第18規則 船舶の再資源化施設に係る計画
締約国により許可を与えられる船舶の再資源化施設は、船舶の再資源化施設に係る計画を作成する。この計画については、再資源化会社の理事会又は適当な管理機関が採択するものとし、機関が作成する指針を考慮して、次の事項を含める。
- 労働者の安全並びに人の健康及び環境の保護を確保するための方針(船舶の再資源化によって引き起こされる人の健康及び環境に対する悪影響を最小にし、及び実行可能な範囲で除去するための目標の設定を含む。

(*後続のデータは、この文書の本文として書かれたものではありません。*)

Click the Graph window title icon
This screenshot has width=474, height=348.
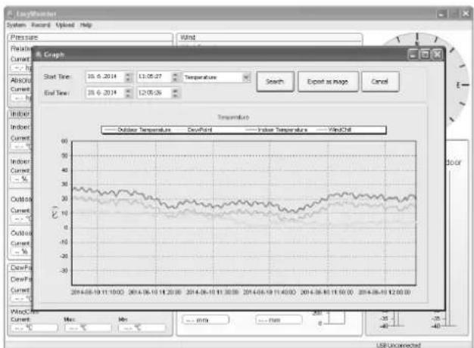tap(39, 54)
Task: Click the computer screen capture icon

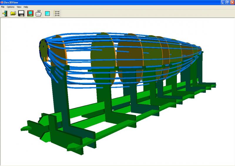Action: point(30,13)
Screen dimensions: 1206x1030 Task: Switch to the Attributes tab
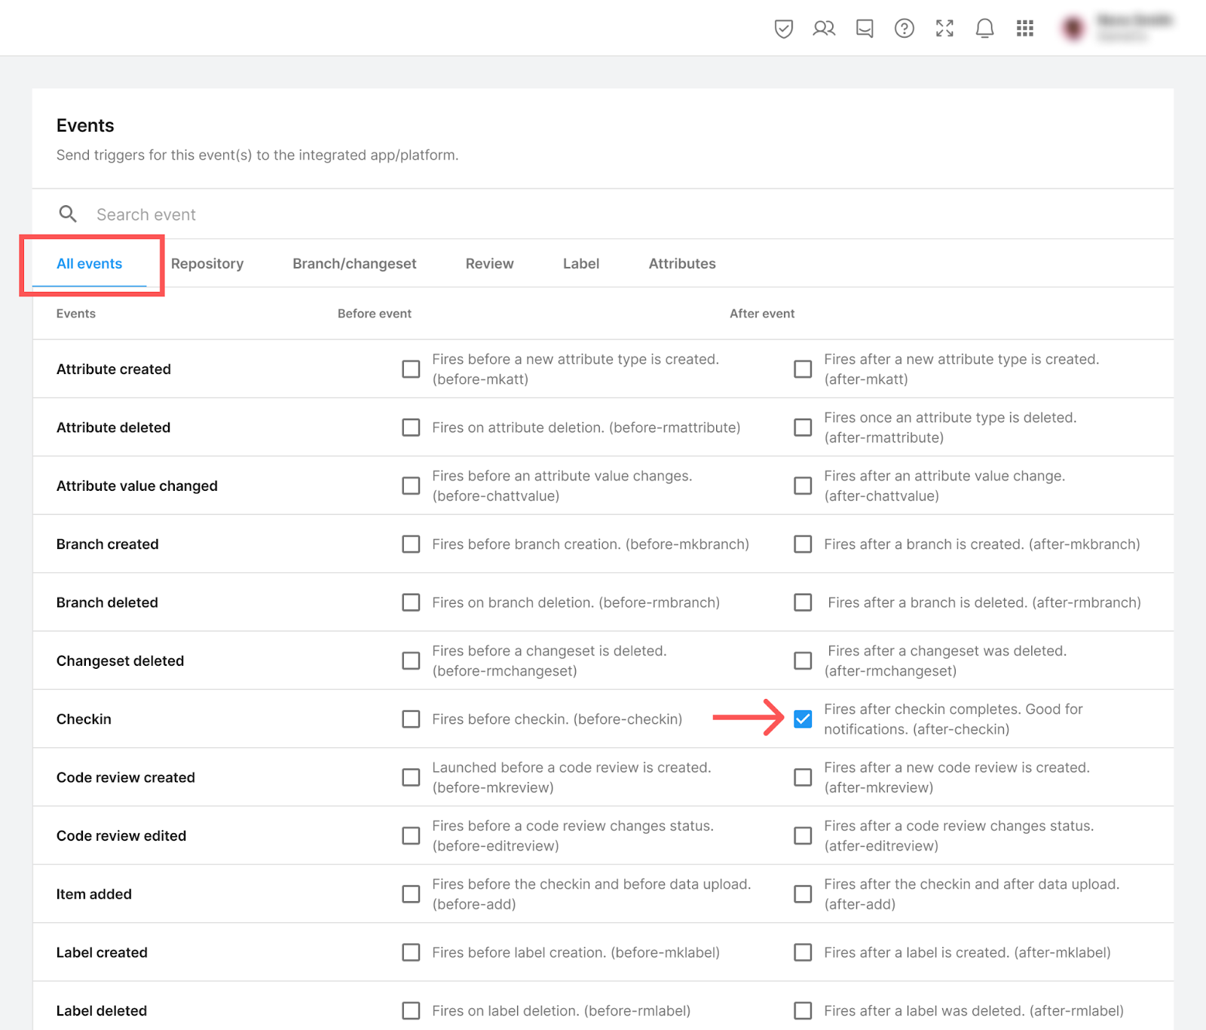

)
- この条約に定める義務の履行、再資源化会社の方針に定める目標の達成並びに船舶の再資源化の作業に用いる手続及び基準の不断の改善を確保するための制度
- 船舶の再資源化の作業を実施する際の使用者及び労働者の役割及び責任の特定
- 船舶の再資源化施設における安全かつ環境上適正な作業のための適当な情報の提供及び労働者の訓練の実施に関する計画
- 緊急事態に係る準備及び対応に関する計画
- 船舶の再資源化の実施を監視するための制度
- 船舶の再資源化がどのように実施されているかを示す記録保持の制度
- 労働者の安全、人の健康及び環境に対する損害を引き起こしており、又は引き起こすおそれのある排出、放出、事故及び災害を報告するための制度
- 職業上の疾病、災害、負傷その他の労働者の安全及び人の健康に対する悪影響を報告するための制度
第19規則 人の健康及び環境に対する悪影響の防止
締約国により許可を与えられる船舶の再資源化施設は、機関が作成する指針を考慮して、次のことのための手続を定め、利用する。
- 熱間作業安全区域の条件及び手続が、船舶の再資源化の工程を通じて定められ、維持され、及び監視されることを確保することにより、爆発、火災その他安全でない状態が生ずることを防止すること。
- 立入り安全区域の条件及び手続が、船舶の再資源化の工程を通じて船舶内の区域(限定された区域及び閉囲された区域を含む。)において定められ、維持され、及び監視されることを確保することにより、危険な空気による害その他安全でない状態が生ずることを防止すること。
- その他の災害、職業上の疾病及び負傷並びに人の健康及び環境に対するその他の悪影響を防止すること。
- 船舶の再資源化の工程を通じ、人の健康又は環境に害をもたらすおそれのある漏出又は放出を防止すること。
第20規則 有害物質の安全かつ環境上適正な管理
- 締約国により許可を与えられる船舶の再資源化施設は、第十一規則又は第十二規則の規定に従って証書を発給された船舶に含まれる有害物質の安全かつ環境上適正な除去を確保する。再資源化の作業に責任を有する者及び労働者は、有害物質の除去に先立ち及びその除去の間、自らの任務に関連するこの条約上の義務に精通し、並びに特に有害物質の目録及び船舶の再資源化計画を積極的に活用する。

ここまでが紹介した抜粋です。